Is the very thing that is connecting the world, also tearing us apart?
What is going on? In 2017, a Pew Research Center study reported that 41 percent of Americans had experienced online harassment, a 35 percent increase from 2014. A more recent survey by the Anti-Defamation League showed that already more than half of Americans, 53 percent, say they experienced hate speech and harassment online in 2018.
- Why and how is the internet being inundated with harmful content?
- Why is the concerned crowd growing?
- What is the origin of the problem and can we develop solutions to solve it?
In simple terms, harmful content is anything online which causes a person distress or harm. This encompasses a huge amount of content and can be very subjective depending on who is doing the viewing; what may be harmful to one person might not be considered an issue by someone else. SWGFL
To start sorting out this important topic, we spoke with Jesse McCrosky, Sr. Data Scientist at Mozilla, a nonprofit with the mission to keep the internet open and healthy. In his day-to-day work, Jesse is designing metrics that guide product development. “I’m trying to understand the difference between what we want to measure and what we can measure.” Aside from his work at Mozilla, Jesse has taken a personal interest in the ethical dimension of the use of big data and the ways it may influence our societies.
We have summarized the most salient points below, but we strongly recommend listening to the full length interview to fully benefit from Jesse’s insight.
Click below to hear the complete interview, conducted by Dessie Maliaka, Innovation Manager at HeroX.
Q. In one of the articles on your blog, you mentioned harmful online content as a problem. How pervasive is this problem? What specific forms does it take and who is spreading this harmful content?
How pervasive is the problem? It’s a difficult question. The thing to remember about harmful content is that it’s inherently contextual and subjective. Whether a piece of content is harmful or not, depends on many factors, including, for example, the purpose of the content and the target audience.
And for this reason, it’s difficult to measure the scale of the problem. Of course, large content platforms usually give a definition of harmful content (often outlined in their respective “Terms of use”), specifying what is allowed on the platforms and what is not. Still, drawing a clear line is extremely difficult. And then, there is such a thing as “borderline content,” which makes defining harmful content nearly impossible.

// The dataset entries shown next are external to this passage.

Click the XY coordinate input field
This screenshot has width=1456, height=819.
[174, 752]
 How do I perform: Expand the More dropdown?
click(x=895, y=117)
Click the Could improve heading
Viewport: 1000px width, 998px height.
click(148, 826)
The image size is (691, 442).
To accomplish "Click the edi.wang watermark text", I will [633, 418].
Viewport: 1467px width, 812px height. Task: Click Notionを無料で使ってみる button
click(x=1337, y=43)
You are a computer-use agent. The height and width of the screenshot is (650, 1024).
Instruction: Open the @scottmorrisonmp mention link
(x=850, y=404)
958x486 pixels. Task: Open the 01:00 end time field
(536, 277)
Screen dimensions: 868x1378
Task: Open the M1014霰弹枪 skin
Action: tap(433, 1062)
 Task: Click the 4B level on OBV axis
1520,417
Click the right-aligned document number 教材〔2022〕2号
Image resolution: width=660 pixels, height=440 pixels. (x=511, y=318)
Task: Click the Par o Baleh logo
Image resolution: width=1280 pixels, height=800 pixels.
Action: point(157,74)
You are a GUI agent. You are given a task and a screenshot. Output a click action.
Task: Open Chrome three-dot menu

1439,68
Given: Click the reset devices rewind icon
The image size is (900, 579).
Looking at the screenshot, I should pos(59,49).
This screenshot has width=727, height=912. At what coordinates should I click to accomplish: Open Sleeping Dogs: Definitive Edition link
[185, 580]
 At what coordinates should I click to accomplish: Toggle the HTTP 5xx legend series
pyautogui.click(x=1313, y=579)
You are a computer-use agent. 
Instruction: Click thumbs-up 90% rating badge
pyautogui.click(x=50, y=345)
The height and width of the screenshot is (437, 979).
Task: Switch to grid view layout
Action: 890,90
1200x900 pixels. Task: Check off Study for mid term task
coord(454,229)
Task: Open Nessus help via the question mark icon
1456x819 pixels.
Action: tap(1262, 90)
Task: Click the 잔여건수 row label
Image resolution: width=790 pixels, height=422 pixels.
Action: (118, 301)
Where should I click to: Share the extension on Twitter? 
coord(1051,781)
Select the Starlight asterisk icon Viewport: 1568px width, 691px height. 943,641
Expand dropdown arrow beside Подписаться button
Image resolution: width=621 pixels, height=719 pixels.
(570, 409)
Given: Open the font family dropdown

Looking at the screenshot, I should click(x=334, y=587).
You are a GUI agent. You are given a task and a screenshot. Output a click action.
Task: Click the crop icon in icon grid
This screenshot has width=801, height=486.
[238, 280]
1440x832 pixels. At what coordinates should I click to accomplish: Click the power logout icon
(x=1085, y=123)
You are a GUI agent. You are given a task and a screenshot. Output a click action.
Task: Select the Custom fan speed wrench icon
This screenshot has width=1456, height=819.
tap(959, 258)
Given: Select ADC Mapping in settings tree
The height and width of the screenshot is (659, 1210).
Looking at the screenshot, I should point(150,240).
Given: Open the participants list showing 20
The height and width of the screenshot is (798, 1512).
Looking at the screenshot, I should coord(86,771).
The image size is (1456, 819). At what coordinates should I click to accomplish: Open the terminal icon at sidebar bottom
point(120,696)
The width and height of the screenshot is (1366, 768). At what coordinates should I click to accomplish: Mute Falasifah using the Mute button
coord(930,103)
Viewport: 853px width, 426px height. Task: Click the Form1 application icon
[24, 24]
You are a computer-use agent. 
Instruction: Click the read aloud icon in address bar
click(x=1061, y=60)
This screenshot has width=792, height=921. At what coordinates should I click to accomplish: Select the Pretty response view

Many specific forms of harmful content exist, and there are multiple actors involved. One example, described by a U.S. researcher Kate Starbird, is the manipulation of the U.S. presidential election in 2016. In this case, harmful content, mostly on Twitter, was spread by a “content farm” of Russian trolls addressing both the right and left extremes of the U.S. political spectrum.
Q. It appears that large content platforms are fully aware that they’re spreading harmful content. Is that a fair thing to say?
Absolutely. However, whether this is their fault, is another question. Both in Europe and the United States, certain government regulations exist essentially providing those platforms with a “license to work.” The basic idea here is that they’re just platforms that let users publish their own content without platforms being responsible or liable for the individuals’ content. After all, this is the basic prerequisite of the internet, isn’t it? If, say, Facebook were legally responsible for every published post, it couldn’t have existed in the first place, because they simply can’t monitor every piece of content on the site.
On the other hand, this abrogation of responsibility on the part of the platforms has, perhaps, gone too far – and now there is a public backlash. Many governments, especially in Europe, are concerned about the spread of harmful content and consider options to make platforms directly responsible for the content they publish. In my opinion, this goes too far, too. What this all means, perhaps, is that it’s time for the platforms to take more responsibility.
But there is a big question that really burns me: is harmful content so abundant because recommendation engines employed by the platforms amplify this content and make it worse – or because, simply speaking, there are a lot of terrible people creating this content? In other words, is this a technological problem or a social one?
In my view, it’s both - and this makes addressing the problem even more complicated.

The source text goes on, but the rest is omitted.